Покупаю билет. Вбегаю в зал…

А зал хохочет… хохочет над каким-то разрисованным чудаком в манеже, совершенно не смешным… и таким глупым! И я сажусь на своё место, свет гаснет… кто-то там летает в полумраке под куполом, а я сижу и плачу… и даю себе слово, что никогда больше, никогда в жизни не приду больше в цирк, в котором когда-то выступал он…

И вот – я опять в цирке на Цветном бульваре…

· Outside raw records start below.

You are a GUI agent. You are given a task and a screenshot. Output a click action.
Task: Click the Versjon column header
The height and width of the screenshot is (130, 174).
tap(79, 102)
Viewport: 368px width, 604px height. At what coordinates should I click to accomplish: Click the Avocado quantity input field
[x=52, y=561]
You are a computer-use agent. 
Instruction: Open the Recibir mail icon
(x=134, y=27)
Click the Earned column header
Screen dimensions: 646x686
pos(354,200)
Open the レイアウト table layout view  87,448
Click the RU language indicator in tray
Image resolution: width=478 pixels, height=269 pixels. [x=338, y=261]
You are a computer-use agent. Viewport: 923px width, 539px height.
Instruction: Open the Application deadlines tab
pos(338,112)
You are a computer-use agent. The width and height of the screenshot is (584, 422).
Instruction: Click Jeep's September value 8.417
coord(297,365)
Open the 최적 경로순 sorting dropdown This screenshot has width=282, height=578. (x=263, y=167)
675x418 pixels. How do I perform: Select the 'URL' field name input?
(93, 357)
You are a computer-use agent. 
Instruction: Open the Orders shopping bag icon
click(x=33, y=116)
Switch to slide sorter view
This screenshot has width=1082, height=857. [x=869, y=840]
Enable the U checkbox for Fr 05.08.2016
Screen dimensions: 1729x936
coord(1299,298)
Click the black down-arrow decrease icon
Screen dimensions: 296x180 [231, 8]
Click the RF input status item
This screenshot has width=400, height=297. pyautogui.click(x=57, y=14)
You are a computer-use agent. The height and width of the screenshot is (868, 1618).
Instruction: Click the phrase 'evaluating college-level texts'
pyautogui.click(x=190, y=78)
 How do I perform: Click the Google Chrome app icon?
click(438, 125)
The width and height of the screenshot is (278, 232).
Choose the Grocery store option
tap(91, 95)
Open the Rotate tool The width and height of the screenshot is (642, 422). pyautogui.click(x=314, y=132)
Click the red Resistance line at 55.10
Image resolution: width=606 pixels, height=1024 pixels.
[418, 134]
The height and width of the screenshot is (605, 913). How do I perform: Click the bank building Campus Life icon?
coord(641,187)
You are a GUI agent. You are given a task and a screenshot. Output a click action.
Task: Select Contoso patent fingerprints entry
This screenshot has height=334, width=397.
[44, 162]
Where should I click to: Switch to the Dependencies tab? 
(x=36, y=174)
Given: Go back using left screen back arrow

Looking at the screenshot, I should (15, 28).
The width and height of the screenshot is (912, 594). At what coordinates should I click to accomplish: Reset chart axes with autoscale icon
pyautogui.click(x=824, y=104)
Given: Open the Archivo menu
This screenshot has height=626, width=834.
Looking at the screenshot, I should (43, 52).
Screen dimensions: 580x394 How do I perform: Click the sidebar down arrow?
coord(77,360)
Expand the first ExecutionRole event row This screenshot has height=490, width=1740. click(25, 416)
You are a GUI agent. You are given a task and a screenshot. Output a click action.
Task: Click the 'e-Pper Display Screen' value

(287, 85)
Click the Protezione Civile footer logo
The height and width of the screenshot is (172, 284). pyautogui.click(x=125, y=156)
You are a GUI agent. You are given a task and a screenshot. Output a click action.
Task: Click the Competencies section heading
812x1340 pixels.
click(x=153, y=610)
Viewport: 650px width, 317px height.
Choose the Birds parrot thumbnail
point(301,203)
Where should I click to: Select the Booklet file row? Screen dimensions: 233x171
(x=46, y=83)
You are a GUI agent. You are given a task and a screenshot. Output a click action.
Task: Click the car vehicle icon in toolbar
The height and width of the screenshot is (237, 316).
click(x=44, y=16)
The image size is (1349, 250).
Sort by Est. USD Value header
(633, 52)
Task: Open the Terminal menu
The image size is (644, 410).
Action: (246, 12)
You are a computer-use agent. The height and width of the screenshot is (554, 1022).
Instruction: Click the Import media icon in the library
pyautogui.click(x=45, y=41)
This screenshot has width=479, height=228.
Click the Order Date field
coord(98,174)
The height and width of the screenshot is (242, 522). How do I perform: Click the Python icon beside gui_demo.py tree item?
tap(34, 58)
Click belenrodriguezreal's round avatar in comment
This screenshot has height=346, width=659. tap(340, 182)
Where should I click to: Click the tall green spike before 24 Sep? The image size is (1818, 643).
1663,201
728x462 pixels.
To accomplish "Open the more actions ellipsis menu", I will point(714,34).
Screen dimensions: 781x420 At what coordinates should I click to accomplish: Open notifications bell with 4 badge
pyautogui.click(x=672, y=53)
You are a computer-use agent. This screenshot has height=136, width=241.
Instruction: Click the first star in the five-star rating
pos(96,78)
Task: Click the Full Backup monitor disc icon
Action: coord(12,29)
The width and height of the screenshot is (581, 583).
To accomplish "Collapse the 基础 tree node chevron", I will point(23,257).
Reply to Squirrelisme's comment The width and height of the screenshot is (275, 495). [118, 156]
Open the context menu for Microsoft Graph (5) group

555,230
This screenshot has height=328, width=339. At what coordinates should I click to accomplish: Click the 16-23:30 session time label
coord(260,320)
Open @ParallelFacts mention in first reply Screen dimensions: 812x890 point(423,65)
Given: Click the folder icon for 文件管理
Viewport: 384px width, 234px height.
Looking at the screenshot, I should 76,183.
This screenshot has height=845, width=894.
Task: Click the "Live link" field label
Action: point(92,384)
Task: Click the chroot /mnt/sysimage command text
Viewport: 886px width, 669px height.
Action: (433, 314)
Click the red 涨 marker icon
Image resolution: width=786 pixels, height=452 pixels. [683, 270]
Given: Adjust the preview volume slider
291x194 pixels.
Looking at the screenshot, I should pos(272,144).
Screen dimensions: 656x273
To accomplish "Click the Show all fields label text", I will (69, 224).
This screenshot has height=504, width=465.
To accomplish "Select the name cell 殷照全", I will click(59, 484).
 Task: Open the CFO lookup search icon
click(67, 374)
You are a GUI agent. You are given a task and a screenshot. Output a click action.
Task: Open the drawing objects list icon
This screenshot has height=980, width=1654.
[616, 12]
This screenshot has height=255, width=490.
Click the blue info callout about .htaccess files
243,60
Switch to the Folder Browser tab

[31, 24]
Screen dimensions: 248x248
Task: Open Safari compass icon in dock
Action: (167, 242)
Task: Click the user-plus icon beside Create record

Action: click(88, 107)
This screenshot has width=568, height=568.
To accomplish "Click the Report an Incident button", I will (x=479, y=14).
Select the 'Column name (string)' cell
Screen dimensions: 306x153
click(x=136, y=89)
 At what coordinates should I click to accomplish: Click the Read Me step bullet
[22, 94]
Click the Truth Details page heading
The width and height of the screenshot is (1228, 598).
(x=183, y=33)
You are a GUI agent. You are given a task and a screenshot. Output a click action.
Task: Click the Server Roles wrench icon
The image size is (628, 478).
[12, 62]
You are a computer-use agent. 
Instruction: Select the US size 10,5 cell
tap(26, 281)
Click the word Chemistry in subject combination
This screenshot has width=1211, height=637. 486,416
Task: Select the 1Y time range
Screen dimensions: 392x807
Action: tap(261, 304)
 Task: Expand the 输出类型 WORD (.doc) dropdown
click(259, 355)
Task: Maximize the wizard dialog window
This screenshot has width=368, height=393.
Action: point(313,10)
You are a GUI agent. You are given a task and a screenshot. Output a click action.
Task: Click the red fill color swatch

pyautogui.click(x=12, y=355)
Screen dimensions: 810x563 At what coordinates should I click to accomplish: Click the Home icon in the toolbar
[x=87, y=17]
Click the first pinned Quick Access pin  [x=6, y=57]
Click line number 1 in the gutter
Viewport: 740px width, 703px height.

Много лет я жила с ощущением, что моя жизнь замкнута в круге. В цирковом круге, тринадцати метров в диаметре. Я не стремилась выйти из этого круга, ибо нашла здесь – всё. Всё, чего может желать человек: любовь, смысл жизни, простор для творчества. И все люди, встреченные мной в эти годы, и все события, происшедшие со мной, оказывались внутри этого круга.

И вот я смотрю на этот круг…

Красный манеж – как открытая рана в моём сердце…

Больно…

Здесь – страшнее и больнее, чем на Ваганькове.

Здесь – Моего Клоуна нет.

А там – он смотрит на меня с портрета, как из окна, и улыбается…

* * *

Перед новым годом я всё же решилась и написала Гавру письмо с одной просьбой: «Не звони больше». После чего он тут же позвонил и уговорил встретиться. Хотел посмотреть мне в глаза: правду ли я сказала? Буквы на бумаге могли соврать, глаза – нет.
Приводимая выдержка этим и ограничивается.